------ Study text ------
SNAPO (Smooth Neural Adjoint Policy Optimization) is a framework for optimal control that embeds a neural policy inside a known, differentiable simulator. It replaces hard constraints with smooth approximations, enabling exact gradient computation via adjoint methods. The key innovation is that a single backward pass simultaneously trains the policy and computes sensitivities of the objective with respect to all policy parameters and inputs, at a cost proportional to one reverse pass regardless of the number of sensitivities. This makes SNAPO highly efficient for both policy optimization and sensitivity analysis.
------
=== Exercise ===
Please resume the passage on SNAPO with a few sentences that follow on from its final line.
------ Raw data ------
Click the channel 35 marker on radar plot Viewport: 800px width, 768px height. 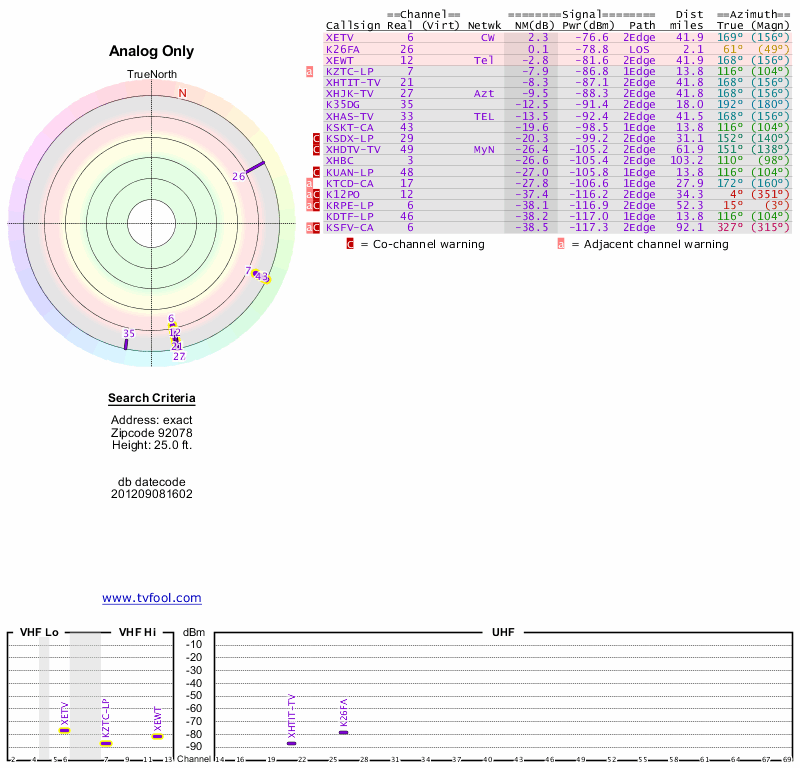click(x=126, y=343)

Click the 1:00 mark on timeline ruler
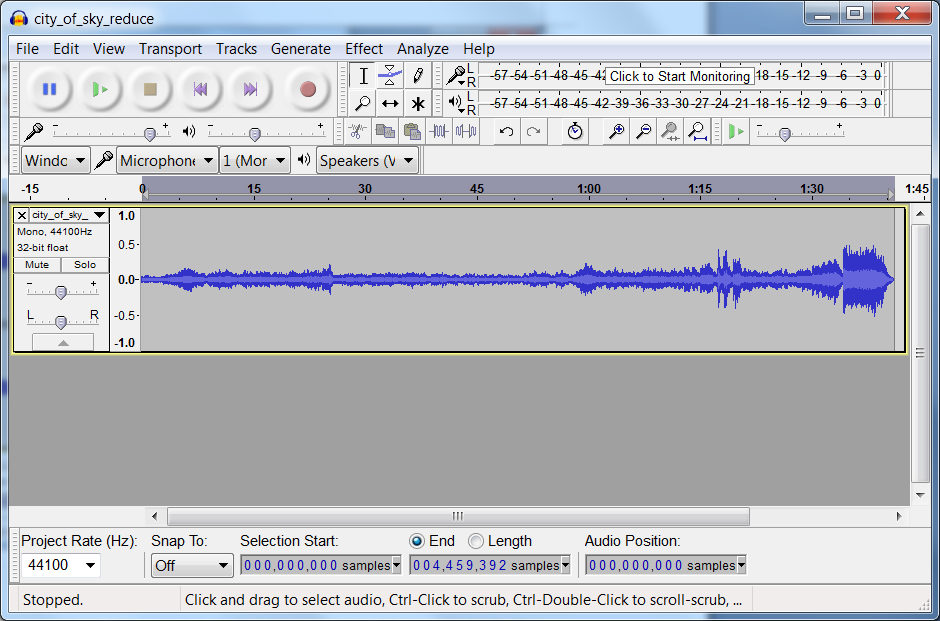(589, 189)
------
------ Raw data ------
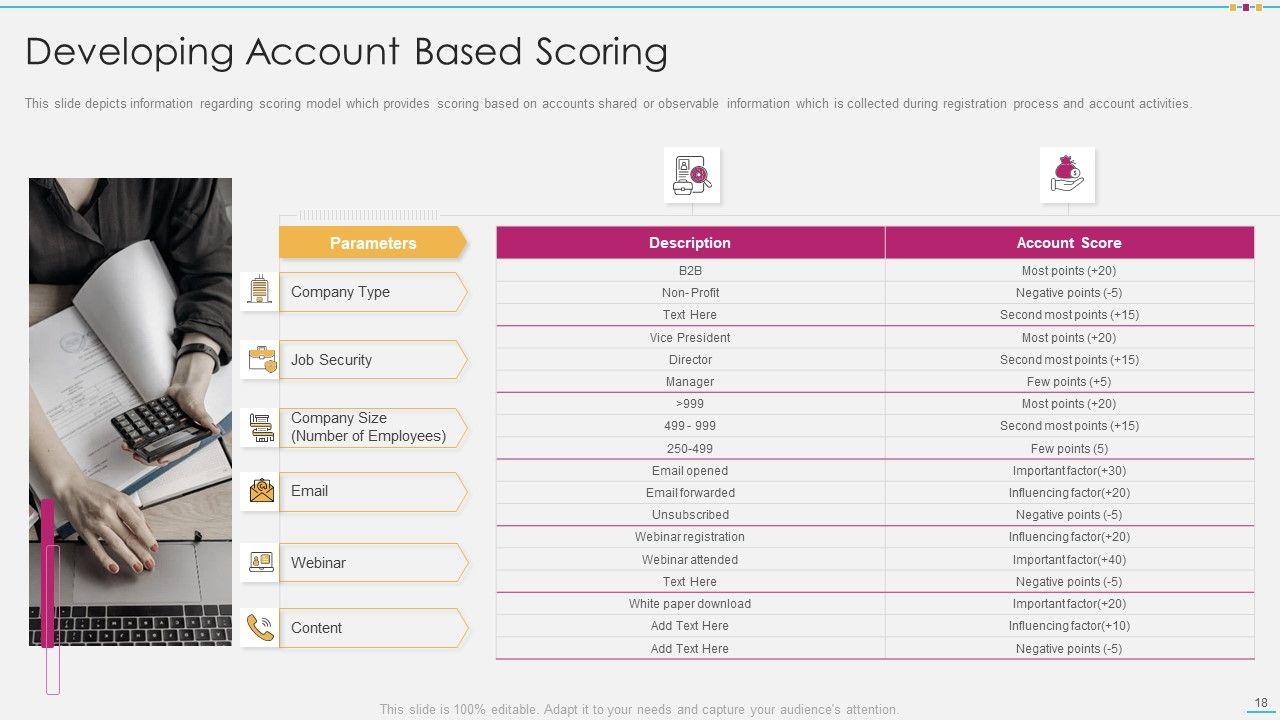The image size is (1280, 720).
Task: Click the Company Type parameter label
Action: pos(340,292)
------
------ Raw data ------
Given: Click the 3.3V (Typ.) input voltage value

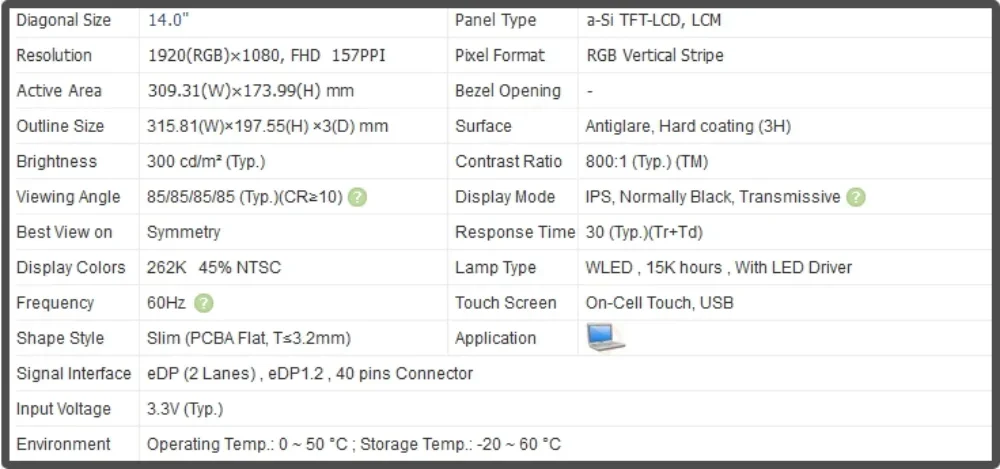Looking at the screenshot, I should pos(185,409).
------
=== Response to the task ===
The framework is demonstrated on three real-world domains: natural gas storage, pension fund asset-liability management (ALM), and pharmaceutical manufacturing. For gas storage, training completes in under a minute and yields 365 forward curve sensitivities at no extra cost. For pension ALM, SNAPO achieves a 6.5x to 200x speedup in sensitivity computation compared to traditional bump-and-revalue methods. In pharmaceutical manufacturing, it computes cross-unit sensitivities through a 4-unit process chain, producing 20 ICH Q8 regulatory sensitivities in just 74.5 milliseconds. These results highlight SNAPO's ability to combine fast training with comprehensive sensitivity analysis, making it a powerful tool for optimal control under uncertainty.